Each line of the data below between the one containing "The width and height of the screenshot is (1001, 391)." and the one containing "to the Struttura", both included, is to be repeated exactly. Please omit pictures.

Recorded information:

※

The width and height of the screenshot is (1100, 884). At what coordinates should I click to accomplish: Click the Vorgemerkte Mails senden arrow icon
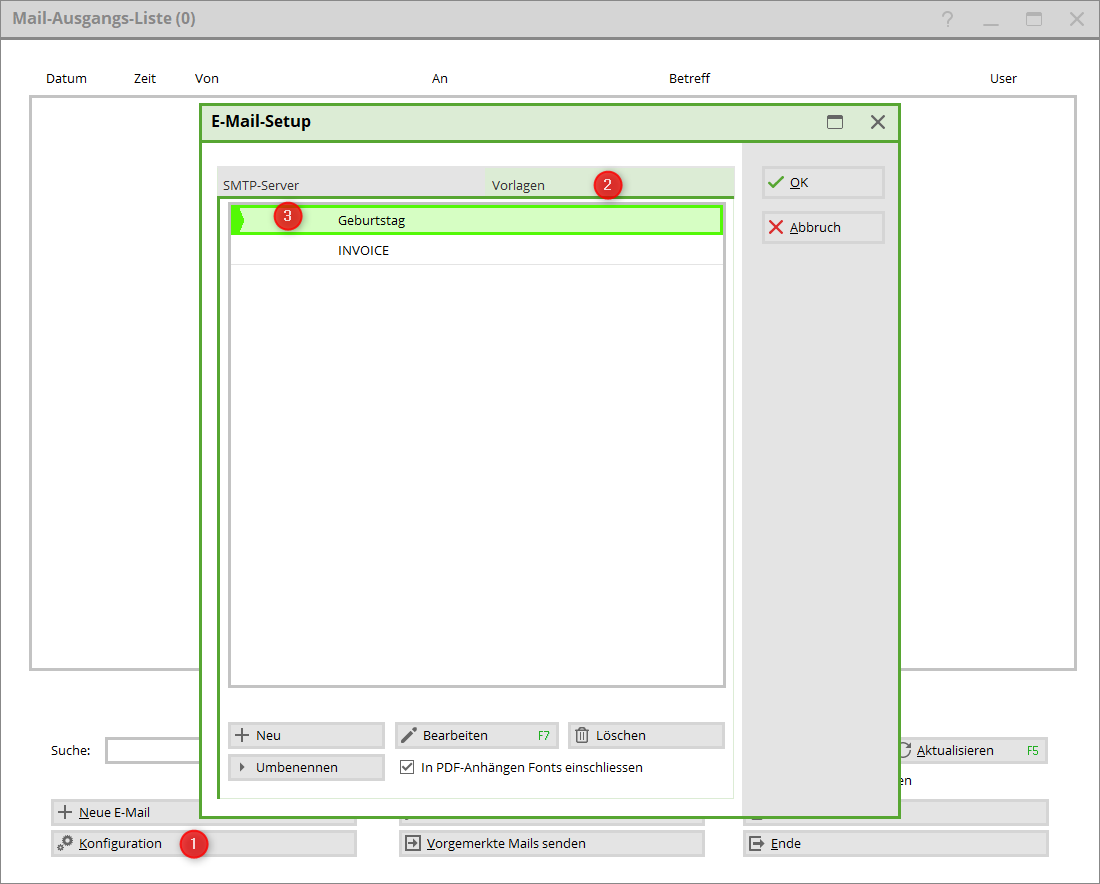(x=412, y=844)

※

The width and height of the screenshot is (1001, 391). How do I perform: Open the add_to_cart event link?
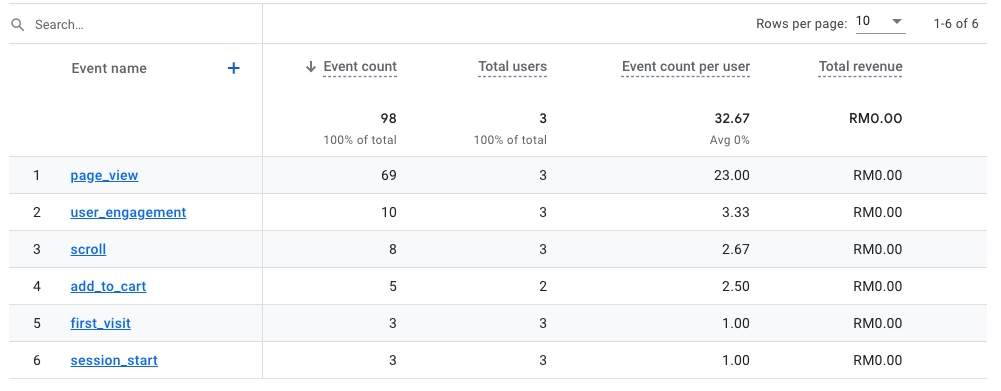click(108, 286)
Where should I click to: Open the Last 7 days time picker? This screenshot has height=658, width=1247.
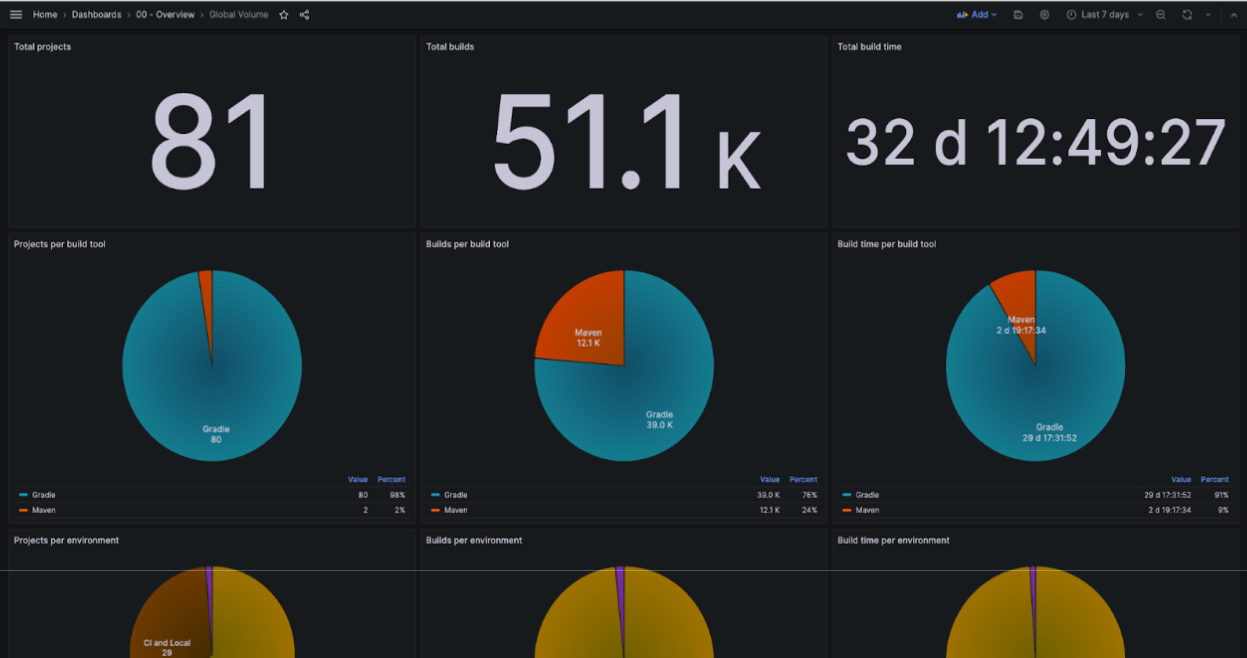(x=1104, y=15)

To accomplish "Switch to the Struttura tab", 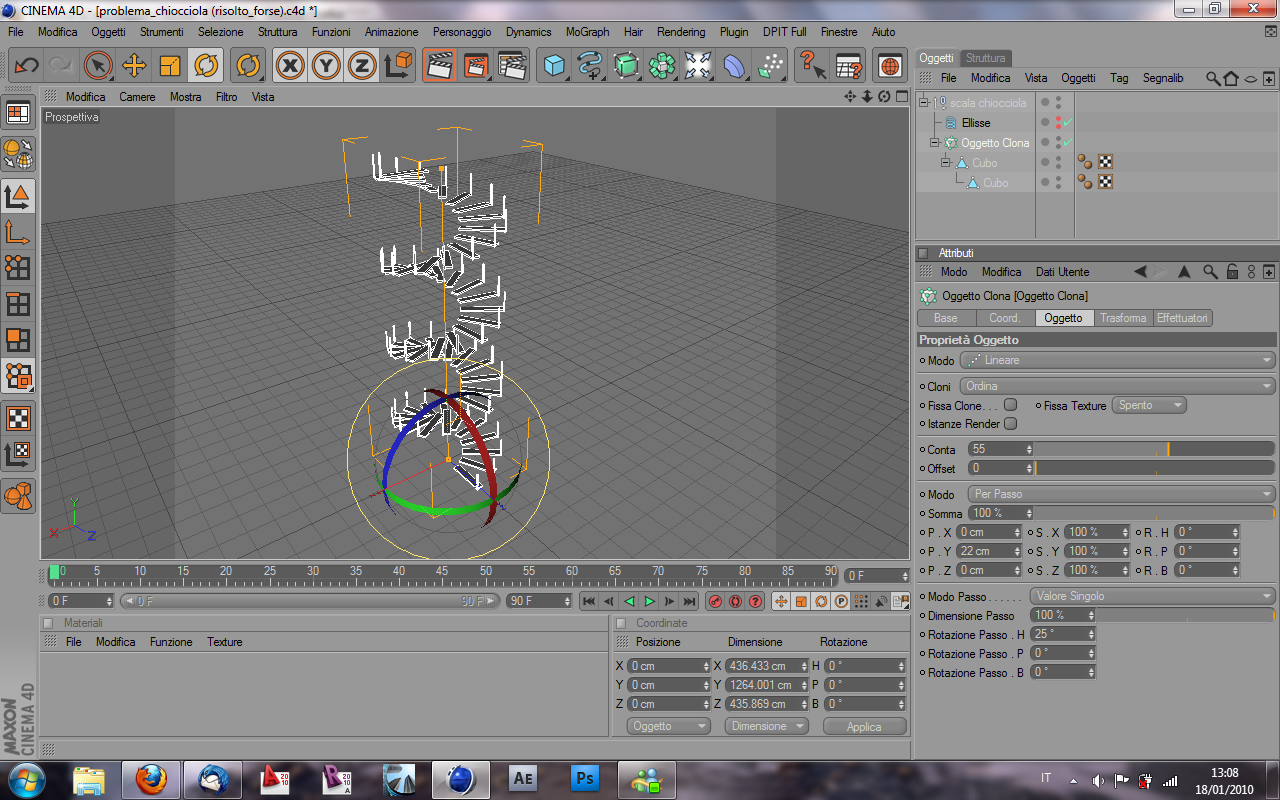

※

Solution for this task:
The width and height of the screenshot is (1001, 391). How do I perform: Open the add_to_cart event link?
click(108, 286)
Where should I click to: Open the Last 7 days time picker? This screenshot has height=658, width=1247.
(x=1104, y=15)

To accomplish "Switch to the Struttura tab", 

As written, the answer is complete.